**What the task requires:**
The response must contain each line of the material that holds "star".

━━━━━━━━━━

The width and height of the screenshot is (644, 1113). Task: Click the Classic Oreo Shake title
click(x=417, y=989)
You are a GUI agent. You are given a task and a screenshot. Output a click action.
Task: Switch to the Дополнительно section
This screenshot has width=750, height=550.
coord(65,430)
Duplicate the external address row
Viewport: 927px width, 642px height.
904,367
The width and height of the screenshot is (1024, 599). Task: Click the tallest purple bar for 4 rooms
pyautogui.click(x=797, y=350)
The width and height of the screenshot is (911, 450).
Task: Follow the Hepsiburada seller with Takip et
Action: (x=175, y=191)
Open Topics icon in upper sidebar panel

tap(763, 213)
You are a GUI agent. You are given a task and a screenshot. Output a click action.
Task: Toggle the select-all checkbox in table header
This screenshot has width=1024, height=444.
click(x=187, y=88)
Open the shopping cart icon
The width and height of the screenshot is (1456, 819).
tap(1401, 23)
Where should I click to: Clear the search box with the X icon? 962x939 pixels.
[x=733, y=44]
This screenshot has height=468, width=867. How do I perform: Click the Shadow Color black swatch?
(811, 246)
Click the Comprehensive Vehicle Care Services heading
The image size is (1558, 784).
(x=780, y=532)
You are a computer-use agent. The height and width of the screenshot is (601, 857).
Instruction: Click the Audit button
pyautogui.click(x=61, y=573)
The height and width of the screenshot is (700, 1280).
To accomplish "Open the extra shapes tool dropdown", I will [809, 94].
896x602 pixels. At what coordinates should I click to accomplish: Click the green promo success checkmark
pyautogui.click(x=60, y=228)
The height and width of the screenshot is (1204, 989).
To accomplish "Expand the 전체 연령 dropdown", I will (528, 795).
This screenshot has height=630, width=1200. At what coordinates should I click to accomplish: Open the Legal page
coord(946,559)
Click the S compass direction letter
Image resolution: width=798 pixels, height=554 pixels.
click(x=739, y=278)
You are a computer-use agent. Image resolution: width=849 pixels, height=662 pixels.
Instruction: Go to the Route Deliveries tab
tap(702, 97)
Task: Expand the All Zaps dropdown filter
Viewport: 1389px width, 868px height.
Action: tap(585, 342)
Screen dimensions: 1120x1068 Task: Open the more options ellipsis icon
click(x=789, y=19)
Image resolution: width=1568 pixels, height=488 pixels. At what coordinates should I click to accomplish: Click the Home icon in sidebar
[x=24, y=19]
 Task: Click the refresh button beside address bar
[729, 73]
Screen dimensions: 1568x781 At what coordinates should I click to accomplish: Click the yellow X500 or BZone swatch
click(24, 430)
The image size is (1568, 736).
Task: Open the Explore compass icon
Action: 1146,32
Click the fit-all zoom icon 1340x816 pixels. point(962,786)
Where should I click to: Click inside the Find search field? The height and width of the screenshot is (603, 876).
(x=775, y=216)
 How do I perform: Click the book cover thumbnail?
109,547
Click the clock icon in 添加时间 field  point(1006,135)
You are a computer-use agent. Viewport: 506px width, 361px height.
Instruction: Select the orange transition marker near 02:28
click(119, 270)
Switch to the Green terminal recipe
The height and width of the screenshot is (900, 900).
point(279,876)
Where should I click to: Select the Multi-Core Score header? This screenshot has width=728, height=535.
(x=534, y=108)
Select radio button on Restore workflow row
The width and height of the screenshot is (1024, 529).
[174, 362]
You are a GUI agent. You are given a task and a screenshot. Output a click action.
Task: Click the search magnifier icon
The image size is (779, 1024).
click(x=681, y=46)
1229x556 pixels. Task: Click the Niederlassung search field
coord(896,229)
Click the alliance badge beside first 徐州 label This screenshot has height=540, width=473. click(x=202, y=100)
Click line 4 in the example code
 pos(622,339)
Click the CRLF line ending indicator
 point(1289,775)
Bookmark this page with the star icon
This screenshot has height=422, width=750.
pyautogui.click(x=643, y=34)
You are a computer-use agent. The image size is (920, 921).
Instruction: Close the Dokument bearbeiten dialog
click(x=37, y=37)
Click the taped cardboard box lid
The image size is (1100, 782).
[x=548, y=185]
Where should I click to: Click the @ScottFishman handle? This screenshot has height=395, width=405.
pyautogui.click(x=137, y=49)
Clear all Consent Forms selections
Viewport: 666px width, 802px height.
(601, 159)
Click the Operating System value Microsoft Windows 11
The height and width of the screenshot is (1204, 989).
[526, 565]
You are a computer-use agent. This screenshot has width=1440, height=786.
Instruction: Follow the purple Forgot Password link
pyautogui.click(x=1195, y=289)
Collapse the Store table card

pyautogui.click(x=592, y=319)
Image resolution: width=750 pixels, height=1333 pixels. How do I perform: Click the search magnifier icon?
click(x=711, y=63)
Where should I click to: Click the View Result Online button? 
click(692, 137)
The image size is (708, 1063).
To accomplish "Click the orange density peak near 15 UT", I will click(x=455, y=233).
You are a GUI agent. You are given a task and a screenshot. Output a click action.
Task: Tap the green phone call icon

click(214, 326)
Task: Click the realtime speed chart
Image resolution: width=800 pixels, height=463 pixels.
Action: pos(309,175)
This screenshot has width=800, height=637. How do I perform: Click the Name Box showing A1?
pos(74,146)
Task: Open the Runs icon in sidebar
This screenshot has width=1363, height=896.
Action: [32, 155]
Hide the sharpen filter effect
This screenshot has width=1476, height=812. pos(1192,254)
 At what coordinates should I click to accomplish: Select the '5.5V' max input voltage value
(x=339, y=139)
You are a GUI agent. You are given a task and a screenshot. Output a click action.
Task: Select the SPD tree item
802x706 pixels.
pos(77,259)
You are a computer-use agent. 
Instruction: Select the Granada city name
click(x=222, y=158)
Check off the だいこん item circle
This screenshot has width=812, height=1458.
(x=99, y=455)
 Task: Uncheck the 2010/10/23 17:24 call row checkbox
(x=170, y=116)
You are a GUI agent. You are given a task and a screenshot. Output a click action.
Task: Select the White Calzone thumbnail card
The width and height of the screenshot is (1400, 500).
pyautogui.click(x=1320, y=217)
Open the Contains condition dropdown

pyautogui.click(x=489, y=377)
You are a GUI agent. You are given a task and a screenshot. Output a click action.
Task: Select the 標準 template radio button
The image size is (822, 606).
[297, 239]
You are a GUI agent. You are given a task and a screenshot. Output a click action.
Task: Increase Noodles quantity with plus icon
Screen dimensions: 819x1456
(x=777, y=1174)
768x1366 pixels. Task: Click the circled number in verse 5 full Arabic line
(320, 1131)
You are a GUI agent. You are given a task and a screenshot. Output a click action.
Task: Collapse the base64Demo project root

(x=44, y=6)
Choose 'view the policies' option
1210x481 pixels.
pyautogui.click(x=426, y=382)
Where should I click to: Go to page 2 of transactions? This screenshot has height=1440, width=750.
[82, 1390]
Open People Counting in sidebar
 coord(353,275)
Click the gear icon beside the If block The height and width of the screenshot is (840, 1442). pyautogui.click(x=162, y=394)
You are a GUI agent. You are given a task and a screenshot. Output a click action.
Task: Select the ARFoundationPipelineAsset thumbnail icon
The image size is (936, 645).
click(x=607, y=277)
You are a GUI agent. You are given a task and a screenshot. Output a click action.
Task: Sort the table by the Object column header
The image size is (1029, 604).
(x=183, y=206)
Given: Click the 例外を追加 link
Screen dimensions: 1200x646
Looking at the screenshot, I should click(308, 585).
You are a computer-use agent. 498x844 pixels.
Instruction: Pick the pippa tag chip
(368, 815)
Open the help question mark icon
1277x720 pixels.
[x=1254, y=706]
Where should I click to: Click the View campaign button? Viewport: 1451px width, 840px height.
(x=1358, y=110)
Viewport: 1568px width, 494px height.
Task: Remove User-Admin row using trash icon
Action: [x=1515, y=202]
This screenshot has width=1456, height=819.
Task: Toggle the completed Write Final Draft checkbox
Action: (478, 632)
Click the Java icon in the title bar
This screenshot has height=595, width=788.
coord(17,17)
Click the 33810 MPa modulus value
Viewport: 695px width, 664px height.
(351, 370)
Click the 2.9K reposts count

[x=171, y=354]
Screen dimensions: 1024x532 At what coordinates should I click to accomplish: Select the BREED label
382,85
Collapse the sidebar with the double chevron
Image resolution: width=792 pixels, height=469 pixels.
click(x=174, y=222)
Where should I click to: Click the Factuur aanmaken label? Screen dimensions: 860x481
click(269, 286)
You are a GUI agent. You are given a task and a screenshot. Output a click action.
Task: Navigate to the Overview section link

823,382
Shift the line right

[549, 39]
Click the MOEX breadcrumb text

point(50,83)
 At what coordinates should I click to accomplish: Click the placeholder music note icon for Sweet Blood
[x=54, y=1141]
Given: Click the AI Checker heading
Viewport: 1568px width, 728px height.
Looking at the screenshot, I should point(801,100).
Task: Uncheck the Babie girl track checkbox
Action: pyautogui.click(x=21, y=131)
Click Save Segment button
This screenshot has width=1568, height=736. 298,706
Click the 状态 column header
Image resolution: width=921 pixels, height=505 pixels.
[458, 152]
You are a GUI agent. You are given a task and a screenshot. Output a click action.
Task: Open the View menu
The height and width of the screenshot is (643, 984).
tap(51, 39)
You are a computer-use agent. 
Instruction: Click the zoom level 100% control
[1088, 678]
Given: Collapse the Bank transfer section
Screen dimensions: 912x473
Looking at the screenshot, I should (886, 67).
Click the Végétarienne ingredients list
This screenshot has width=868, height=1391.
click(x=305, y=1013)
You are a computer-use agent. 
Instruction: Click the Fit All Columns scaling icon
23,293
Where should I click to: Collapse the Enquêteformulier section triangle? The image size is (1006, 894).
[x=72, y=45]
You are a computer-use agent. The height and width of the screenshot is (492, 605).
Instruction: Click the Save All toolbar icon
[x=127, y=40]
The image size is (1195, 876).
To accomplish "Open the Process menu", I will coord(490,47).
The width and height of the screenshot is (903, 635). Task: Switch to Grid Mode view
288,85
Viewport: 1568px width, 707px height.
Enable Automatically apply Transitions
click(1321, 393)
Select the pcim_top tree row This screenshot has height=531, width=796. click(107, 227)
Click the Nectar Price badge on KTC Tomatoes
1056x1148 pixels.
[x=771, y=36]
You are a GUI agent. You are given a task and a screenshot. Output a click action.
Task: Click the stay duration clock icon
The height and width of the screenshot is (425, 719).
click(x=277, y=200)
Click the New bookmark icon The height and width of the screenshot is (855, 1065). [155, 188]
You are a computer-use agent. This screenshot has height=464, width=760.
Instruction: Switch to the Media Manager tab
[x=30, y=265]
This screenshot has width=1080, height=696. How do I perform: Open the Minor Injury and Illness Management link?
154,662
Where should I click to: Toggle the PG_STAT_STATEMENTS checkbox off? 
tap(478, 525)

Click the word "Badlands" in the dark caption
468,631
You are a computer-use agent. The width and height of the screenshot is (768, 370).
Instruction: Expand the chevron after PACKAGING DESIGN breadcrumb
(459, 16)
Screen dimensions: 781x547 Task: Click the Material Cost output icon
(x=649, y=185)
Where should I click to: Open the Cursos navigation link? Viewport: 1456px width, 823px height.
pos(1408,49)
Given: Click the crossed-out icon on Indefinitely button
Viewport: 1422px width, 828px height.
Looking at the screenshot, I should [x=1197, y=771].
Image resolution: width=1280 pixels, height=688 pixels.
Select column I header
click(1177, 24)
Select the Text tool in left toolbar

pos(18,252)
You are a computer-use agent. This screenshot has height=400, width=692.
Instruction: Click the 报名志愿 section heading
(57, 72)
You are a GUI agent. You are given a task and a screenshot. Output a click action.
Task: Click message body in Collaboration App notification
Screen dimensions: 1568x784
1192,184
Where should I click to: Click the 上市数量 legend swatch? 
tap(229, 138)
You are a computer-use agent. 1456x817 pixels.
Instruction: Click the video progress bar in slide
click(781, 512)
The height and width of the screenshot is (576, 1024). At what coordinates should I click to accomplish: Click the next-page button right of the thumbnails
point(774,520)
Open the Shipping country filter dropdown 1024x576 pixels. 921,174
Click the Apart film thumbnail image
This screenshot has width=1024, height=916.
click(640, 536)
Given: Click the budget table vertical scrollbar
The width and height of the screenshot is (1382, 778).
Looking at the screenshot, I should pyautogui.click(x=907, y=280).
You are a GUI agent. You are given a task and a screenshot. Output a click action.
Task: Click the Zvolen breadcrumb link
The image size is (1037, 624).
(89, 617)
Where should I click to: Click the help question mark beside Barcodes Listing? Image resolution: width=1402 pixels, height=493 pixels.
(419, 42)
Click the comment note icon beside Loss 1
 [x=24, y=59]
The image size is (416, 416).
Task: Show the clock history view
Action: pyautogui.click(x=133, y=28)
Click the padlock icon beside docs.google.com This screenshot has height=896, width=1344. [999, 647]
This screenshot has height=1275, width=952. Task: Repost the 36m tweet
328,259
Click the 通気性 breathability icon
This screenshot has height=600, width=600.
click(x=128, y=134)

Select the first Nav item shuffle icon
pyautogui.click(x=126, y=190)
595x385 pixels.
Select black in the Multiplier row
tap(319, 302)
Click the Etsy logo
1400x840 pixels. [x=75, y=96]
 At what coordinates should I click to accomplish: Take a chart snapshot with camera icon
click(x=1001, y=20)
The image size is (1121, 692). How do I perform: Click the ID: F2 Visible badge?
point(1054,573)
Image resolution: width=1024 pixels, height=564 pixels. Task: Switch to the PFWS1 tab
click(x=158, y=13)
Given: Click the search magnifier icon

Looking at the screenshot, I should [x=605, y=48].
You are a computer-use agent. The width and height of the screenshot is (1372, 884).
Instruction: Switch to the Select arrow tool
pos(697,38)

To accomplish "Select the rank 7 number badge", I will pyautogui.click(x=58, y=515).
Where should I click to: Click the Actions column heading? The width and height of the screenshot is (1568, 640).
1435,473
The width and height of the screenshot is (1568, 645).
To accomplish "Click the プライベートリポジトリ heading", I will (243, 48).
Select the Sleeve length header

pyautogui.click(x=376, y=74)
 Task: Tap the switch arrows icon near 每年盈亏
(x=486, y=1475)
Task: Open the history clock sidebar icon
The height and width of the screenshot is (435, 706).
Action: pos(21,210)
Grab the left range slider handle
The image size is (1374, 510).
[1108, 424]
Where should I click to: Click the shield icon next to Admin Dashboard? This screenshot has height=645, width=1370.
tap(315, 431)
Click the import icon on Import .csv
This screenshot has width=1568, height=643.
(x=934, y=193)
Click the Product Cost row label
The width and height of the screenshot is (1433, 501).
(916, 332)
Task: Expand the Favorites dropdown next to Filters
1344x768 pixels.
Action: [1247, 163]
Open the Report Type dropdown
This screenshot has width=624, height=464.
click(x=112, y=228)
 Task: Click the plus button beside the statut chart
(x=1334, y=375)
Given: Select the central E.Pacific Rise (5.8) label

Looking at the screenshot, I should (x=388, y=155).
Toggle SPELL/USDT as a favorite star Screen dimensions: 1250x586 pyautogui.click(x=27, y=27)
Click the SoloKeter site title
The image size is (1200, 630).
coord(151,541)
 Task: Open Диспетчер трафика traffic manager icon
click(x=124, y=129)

━━━━━━━━━━

**Answer to this exercise:**
Bookmark this page with the star icon
Toggle SPELL/USDT as a favorite star Screen dimensions: 1250x586 pyautogui.click(x=27, y=27)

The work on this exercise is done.